▶ _What is needed_
Give back exactly the line containing "Given: Click the red Back button" and all that follow it in the data below, with the pictures left out.

Stored items from a collection
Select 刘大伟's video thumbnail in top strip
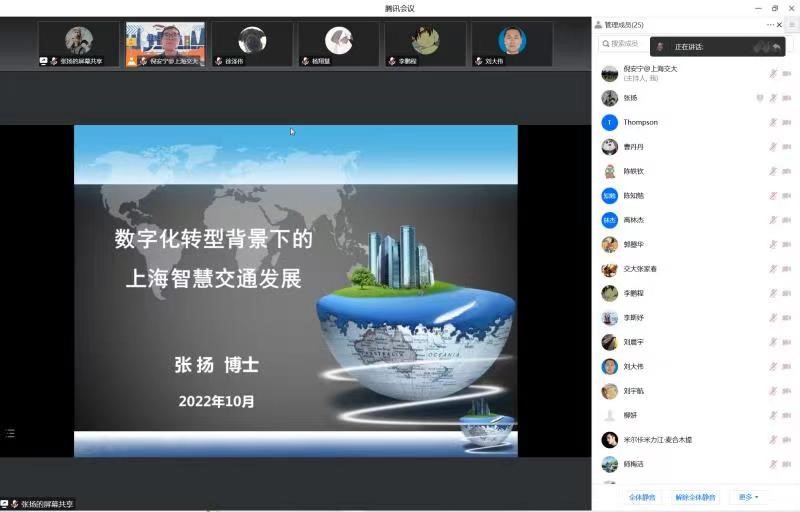The height and width of the screenshot is (512, 800). tap(512, 44)
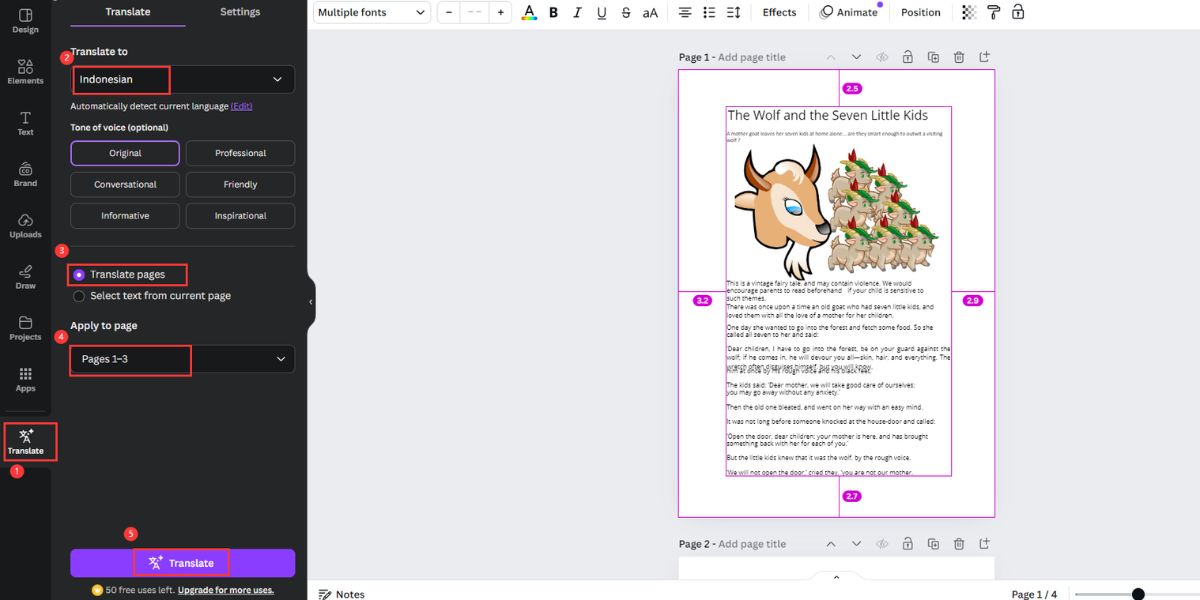The width and height of the screenshot is (1200, 600).
Task: Open the transparency control in the toolbar
Action: tap(967, 12)
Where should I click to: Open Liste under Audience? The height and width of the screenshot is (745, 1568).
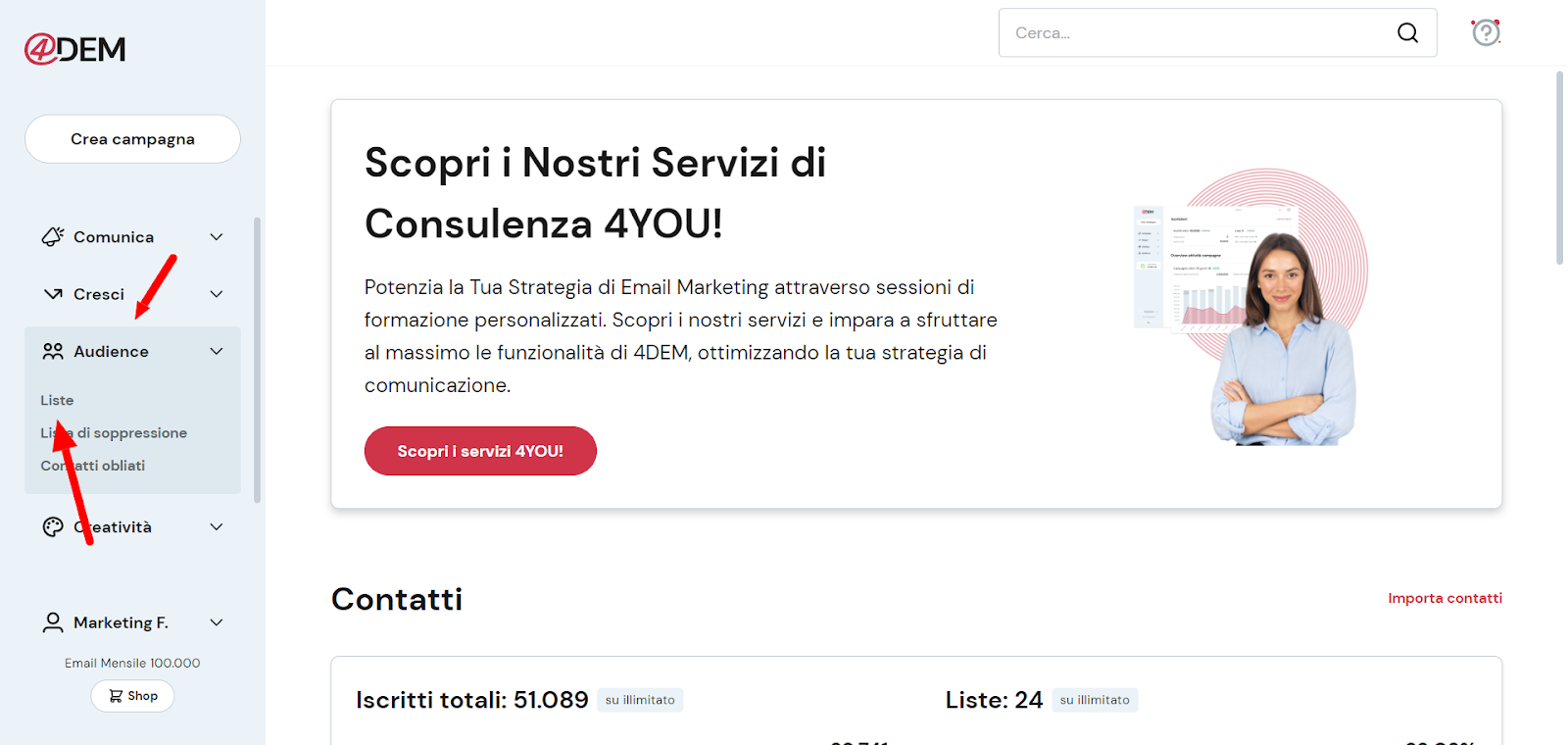[x=57, y=400]
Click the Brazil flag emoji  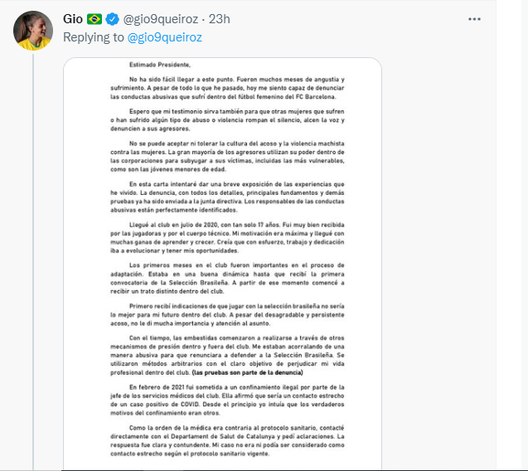(94, 19)
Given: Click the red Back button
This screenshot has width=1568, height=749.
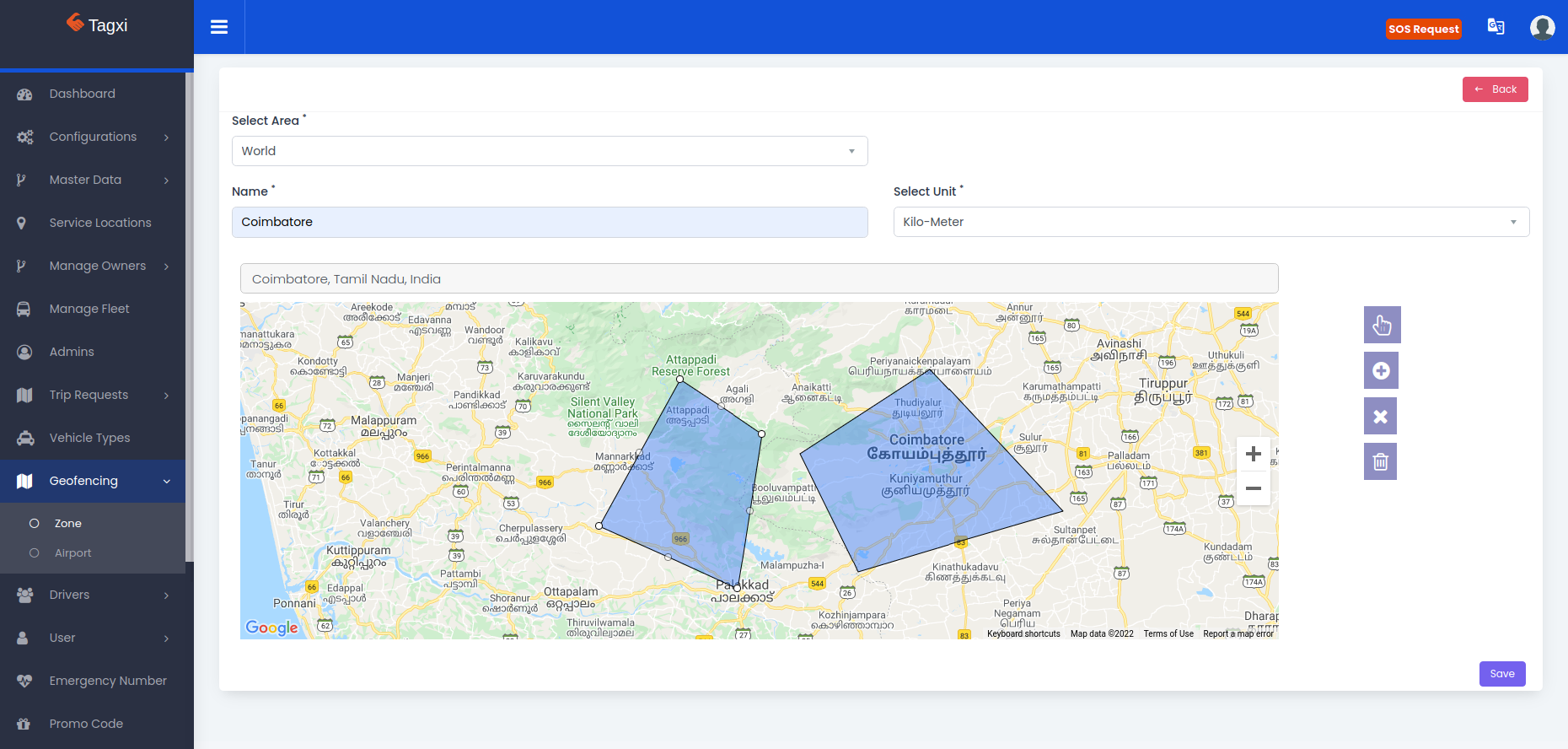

▶ _Problem solution_
Given: Click the red Back button
This screenshot has width=1568, height=749.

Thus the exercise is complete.